List of tasks.
**1.** Please set down a passage from the review of 'The Nightmare Before Christmas' below, word for word. Begin at the words "Jack is a bit" and stop after "be entirely convincing.".
**2.** Condense the paragraph in the review of 'The Nightmare Before Christmas' that opens with "So why don't I give this film" into a short bulleted list that keeps its main facts.

Document extract.

/---

Tim Burton’s ‘The Nightmare Before Christmas’ is an impressive film. Combining replacement techniques with puppets with complex armatures, computer-controlled camera movements, and a bit of drawn animation, Burton’s team takes the art of stop-motion to new heights.

Moreover, the film is surprisingly elaborate, and uses nineteen stages, 230 sets, sixty characters, and hundreds of puppets to tell its story. The opening scene alone is a tour-de-force of mind-blowing images, with too much happening to register it all.

The result is a stop motion film with the highest production values thus far, and simply bursting with stunning visuals. Together with Aardman’s ‘The Wrong Trousers’ from the same year the feature easily sets new standards for stop-motion.

So why don’t I give this film a five-star rating? The main reason is the songs. ‘The Nightmare Before Christmas’ was made at a time when American animation film practically equaled musical, but even so in this film soundtrack composer Elfman takes the musical idea to the max. There are no less than eleven songs within the 68 minutes the feature lasts, taking a staggering 43% of the screen time.

But Elfman is no Alan Menken, and all his songs are terribly meandering and forgettable, slowing down the action, with characters halting to express their emotions, like in a Baroque opera.

Low point arguably is Sally’s song, which could have been a moving expression of feelings, but turns out to be an all too short and completely aimless bit of music, lasting only 96 seconds. If one compares Elfman’s absent song-craft to the strong melodies of Menken’s ‘Beauty and the Beast’ (1991) or ‘Aladdin’ (1992), it becomes clear that Elfman’s efforts don’t add to the story, but drag it down, to a point that one screams to be freed from the omnipresent singing.

The film is typical Burton with its friendly take on horror, and Burton’s head animator Henry Selick rightly calls the film’s overall style a mix of “German expressionism and Dr. Seuss”. Selick and his team manage to make Burton’s pen and ink drawings come to life in believable puppets, despite the often very long limbs and unsteady balance of some of the characters.

With this animation effort Selick turned out to be a strong new voice in the animation field, and after ‘The Nightmare Before Christmas’ he continued to impress, first with ‘James and the Giant Peach’ (1996), then with ‘Coraline’ (2009), although his feature ‘Monkeybone’ (2001) was much less of a success.

Burton’s story is based on an original idea, but is not worked out too well. The idea of Holiday lands is a good one, but how does one return from Christmas land to Halloween land? And there is a focus problem: ‘The Nightmare Before Christmas’ follows two main characters, Jack Skellington and Sally, without choosing one as its principal character.

Jack is a bit of a problematical character anyhow: he’s king of his land, but remarkably bored, and he’s willing to take a huge risk to fill his own feelings of emptiness. Moreover, his selfish plans means a year without Halloween, not to mention the disastrous Christmas he makes. Jack does develop during the film, but his remorse and recovery come too quickly to be entirely convincing.

\---

Dataset excerpt.
/---

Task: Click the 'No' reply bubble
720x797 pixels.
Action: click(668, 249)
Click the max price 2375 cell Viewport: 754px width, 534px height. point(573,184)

\---

Set of answers.
**1.**
Jack is a bit of a problematical character anyhow: he’s king of his land, but remarkably bored, and he’s willing to take a huge risk to fill his own feelings of emptiness. Moreover, his selfish plans means a year without Halloween, not to mention the disastrous Christmas he makes. Jack does develop during the film, but his remorse and recovery come too quickly to be entirely convincing.

**2.**
- The songs are the main reason the film does not get five stars.
- The film was made when American animated features were nearly always musicals, and composer Elfman pushes the musical idea to the maximum.
- Eleven songs fill the 68-minute feature, taking up 43% of the screen time.